Reducing Metastability in FPGA Designs

Frozen Content

Metastability – to the uninitiated, you could be forgiven for thinking this might be related to the integrity of some futuristic containment vessel, or force-field: "The metastability of the warp drive's flux triangulator and cryonic envelope is reaching critical levels Captain!".

To those of you who live and breathe digital electronics on a daily basis however, the term will likely be greeted with a mixture of disdain and respect.

This article looks to shed light on the concept of metastability in regards to digital circuits – and therefore FPGA designs – and how its 'appearance' can be greatly reduced, simply by adhering to proven design principles that mitigate its effect.

Metastability Explained

Metastability concerns the outputs of registers (or clocked flip-flops in old money) within digital devices and the potential for such outputs to enter a metastable state. FPGA devices typically utilize D-type flip-flops. Before looking at how such a state can be entered, it is a good idea to refresh ourselves with some basic key timing elements related to the operation of a register:

  • Set-up time – this is the minimum time that the input to the register must be stable, prior to the arrival of the next clock edge. Typically appears as t su in data sheets.
  • Hold time – this is the minimum time after the arrival of the clock edge, that the input to the register must continue to be in the same stable state. Typically appears as t h in data sheets.
  • Clock-to-Output Delay time – this is the amount of time, after the clock edge arrives, at which point the output of the register changes. This is also referred to as the register's 'settling time' or 'propagation delay'. Can appear in data sheets as, for example, t co, or t phl and t plh.

Whenever a signal travels between two asynchronous clock domains – digital sub-circuits within the overall design that are running on different, or unrelated clocks – there is the possibility of encountering metastability. This is also true of data transferal from an unclocked region of a design into a synchronous system – for example external (outside) signals fed into an FPGA.


Examples of asynchronous signals entering a synchronous system. Top: A signal travels between different clock domains. Bottom: A signal from an unclocked system is fed into a clocked (synchronous) system.

The problem arises when a data signal from one clock domain arrives at the register logic in another clock domain. The incoming data signal from the source domain may transition at any time in comparison to the clock in the target domain – there is no synchronicity between the two domains, no knowledge of transitory speeds in the two logic sub-circuits. If the data signal transitions at a point that violates the required Set-up or Hold times for the destination register, the output of that register can enter a 'metastable state' – a state where the output signal is neither logical Low, nor logical High, but rather in the unstable area between the two.

The length of time that the output continues to remain metastable may exceed the register's specified Clock-to-Output Delay time (settling time). In the majority of cases, registers will quickly resolve this output instability and return to one of the two defined (and stable) states. The problem for a design however, is in the minority of cases, when:

  • the time to settle to a stable state is not quick enough, or
  • the output signal resolves to the incorrect logic level.



The output of a register depending on transition of the input data signal. Input A: The input observes the register's Set-up and Hold times and the output is available after the device's Clock-to-Output Delay time. Input B: The input transitions during the register's Set-up time, with the output going metastable until settling to the correct stable level beyond the Clock-to-Output Delay time. Input C: The input transitions during the register's Hold time, with the output going metastable. Not only does the output settle to a stable state beyond the Clock-to-Output Delay time, it also settles to the wrong logic level!

If the output from the register feeds into more than one subsequent register in the circuit – in parallel – there is the possibility that these destination registers capture the data at differing logic levels, depending on whether the metastable output from the source register has settled to a stable state before each destination register is clocked over to capture the next data. Path delays between the source and destination registers, added to the time for the metastable output to become stable, only compounds the problem.
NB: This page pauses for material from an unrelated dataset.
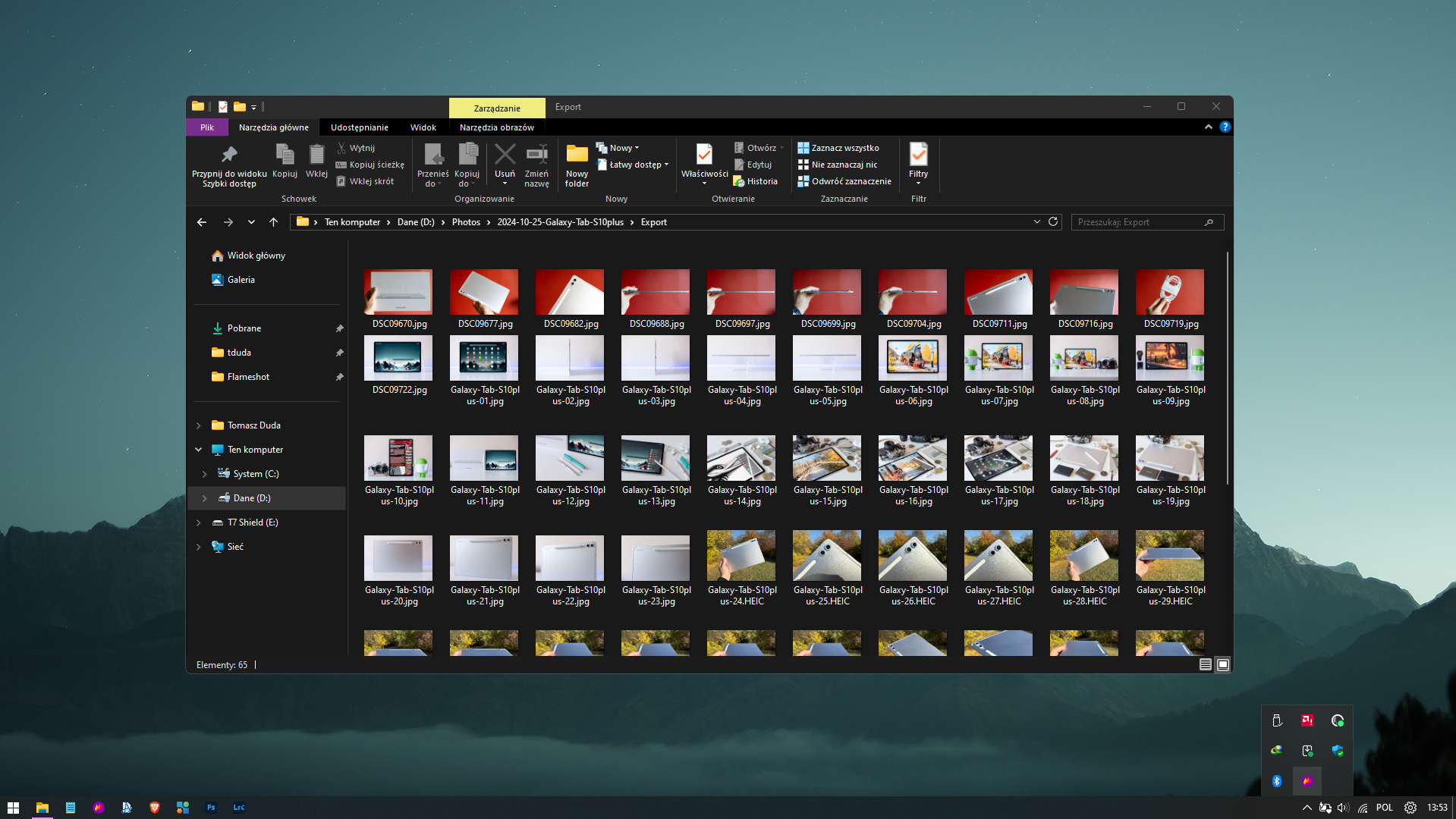Click the refresh icon beside address bar
The image size is (1456, 819).
(x=1053, y=222)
In summary, metastability is a statistical- or probability-based foe to a designer. Depending on the devices used and the circuitry lay out in the design, metastable output states may occur, or they may not. If they do occur, they may be detrimental – causing failure of the design – or luck may be on your side and settling times of devices, clock speeds and routed paths might just make their appearance benign. The problem as a designer however, is that can you really afford to take that 'chance'? What if the product you are designing is part of a medical-based installation or a commercial jet liner – failure of the design could be catastrophic.

Although metastability cannot be eradicated entirely – no device in the world can lay claim to operate absolutely free of potential metastability effects – it can be reduced to the point of becoming barely a 'blip on the radar'.

As a measure of the reliability of a design, in regards to metastability-induced failure, we talk about something called the Mean Time Between Failures – or MTBF. With metastability left unchecked – that is, no provisions are made in a design to mitigate its effect – the MTBF could be as little as seconds. By applying tried-and-tested digital design methodologies to combat metastability, and by making careful choices of the digital devices used in a design, the MTBF can be considerably increased. A thousand years between failures. A million years. Even a billion years if mathematically calculated and extrapolated. At these values for MTBF, such a design can be rubber-stamped as 'Highly Reliable' or virtually 'Fail-Safe' (or should that be 'Fail Free') – but you get the picture.

The following sections take a look at just how you, as a designer, can extend the MTBF, how device technology plays its part and which of Altium Designer's FPGA peripheral cores have inherent protection against metastability.

Synchronizing Asynchronous Signals

Perhaps the most prevalent and widely accepted solution to the metastability problem, is the addition of front-end circuitry to synchronize an incoming asynchronous signal with the clock of the target synchronous circuit. In its simplest form, this circuitry consists of one or more D-type flip-flops, chained together, and clocked using the target system clock. This is referred to as a synchronization register chain, or just plain synchronizer.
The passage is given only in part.